Crewmen reading their mail, after returning to Pearl Harbor from the Makin Island Raid, 26 August 1942.
Few black veterans were recognized for their valor during WWII. In the Navy, Dorie Miller is probably the most notable example: he actually recieved the Navy Cross back in 1942 for his heroism during the attack on Pearl Harbor. He was killed in action a year later, and in the 1970s the Navy named a ship – the USS Miller – after him. He has not been forgotten – Cuba Gooding played him in the movie Pearl Harbor. But there were many more black sailors who have gone unrecognized, then and now. Carl E. Clark is one of them.
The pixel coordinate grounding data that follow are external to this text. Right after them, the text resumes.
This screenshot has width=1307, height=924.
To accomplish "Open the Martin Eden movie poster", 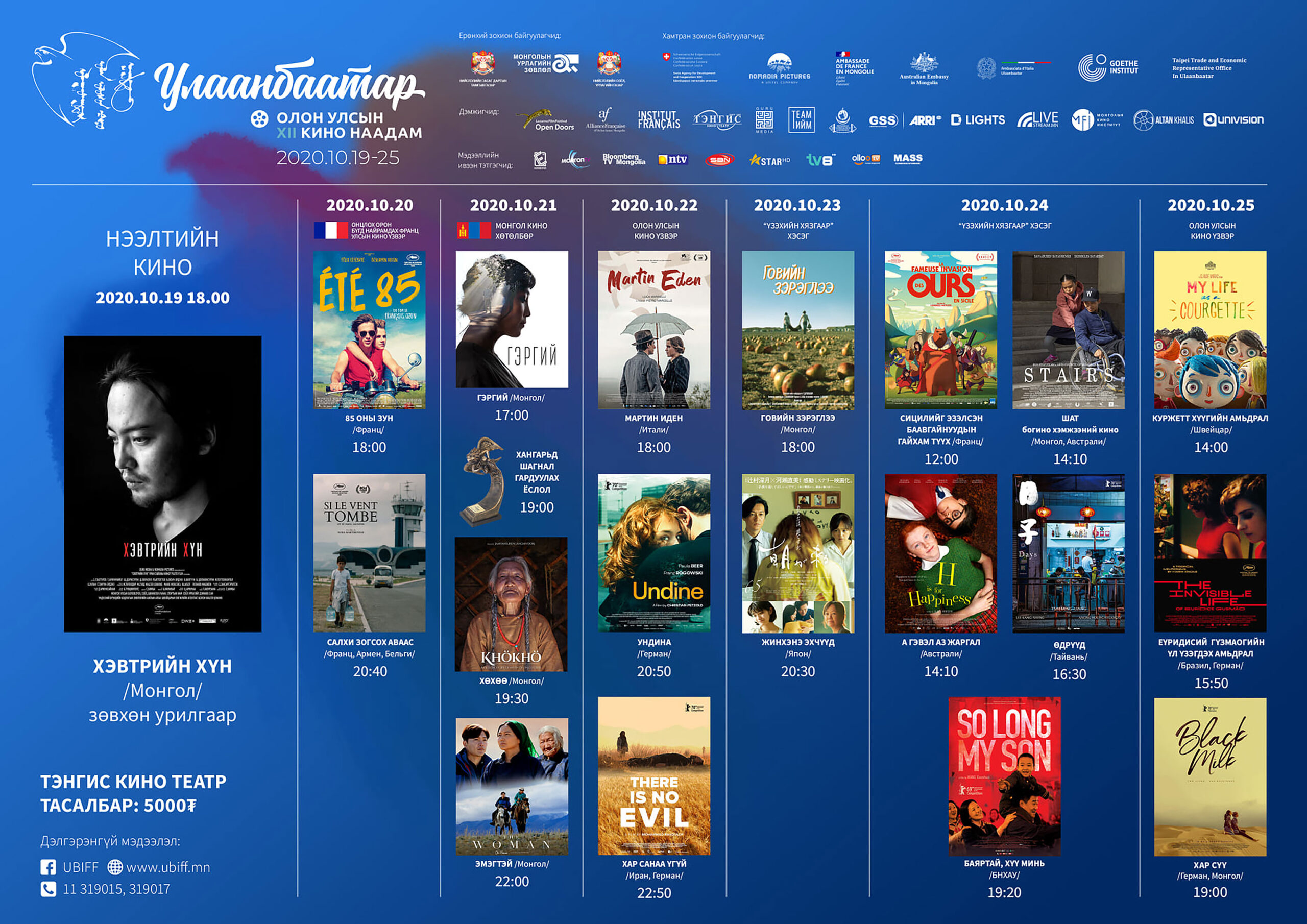I will click(x=654, y=330).

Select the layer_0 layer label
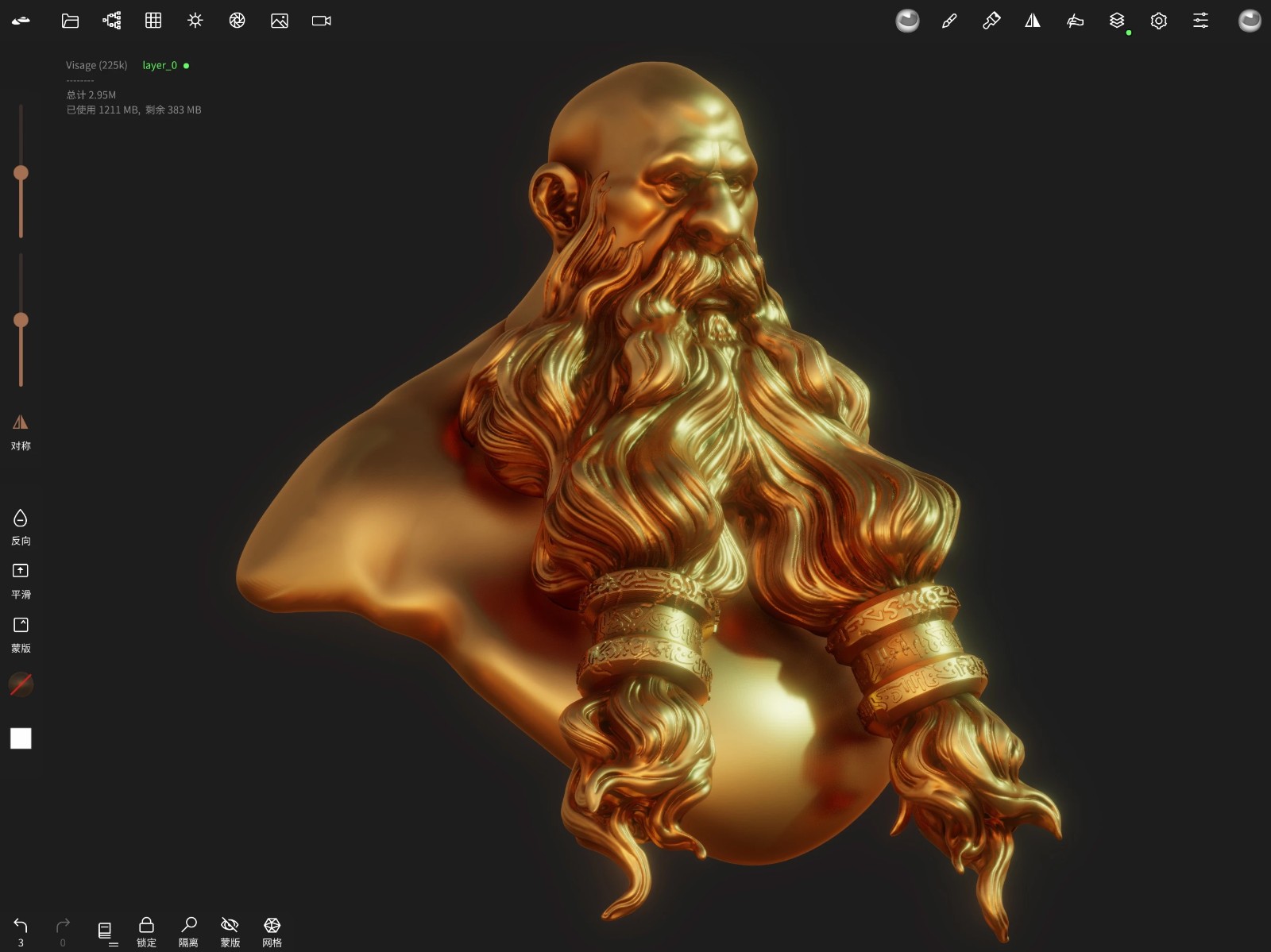(x=160, y=65)
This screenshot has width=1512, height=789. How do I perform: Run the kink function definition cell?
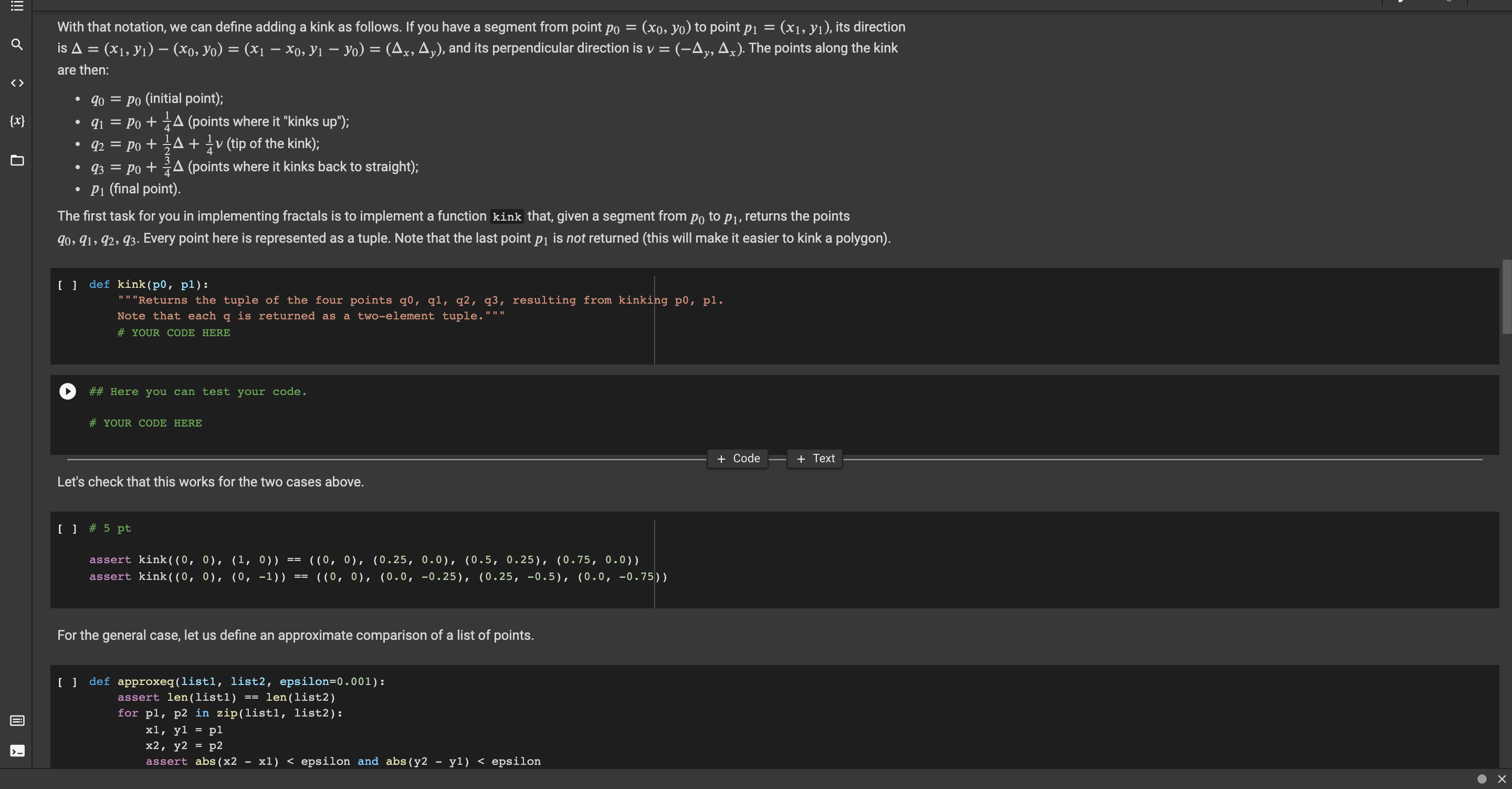[67, 284]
After at least 6 kamikaze planes had hit his ship,
Mr. Clark was the only survivor of an eight-man damage control unit. He grabbed a hose so powerful it usually took four men to control, and he aimed it at the flames that had begun to make the ammunition locker smolder. If that went up, the explosion would crack the ship in half. The Aaron Ward was the last destroyer on “picket duty” to warn and protect the fleet at Okinawa.
Mr. Clark would later discover that he had broken his collarbone (an explosion had blown him right out of his shoes and into the ceiling of a passageway). Despite that, he fought the flames. “When I put out that fire at the ammunition locker,” he recalled, “that’s when the captain said, ‘You saved my ship.’ ”
There’s a movement now to give him and other African Americans who served the recognition they are due – while they are alive to receive it. For Mr. Clark, at 93, time is short.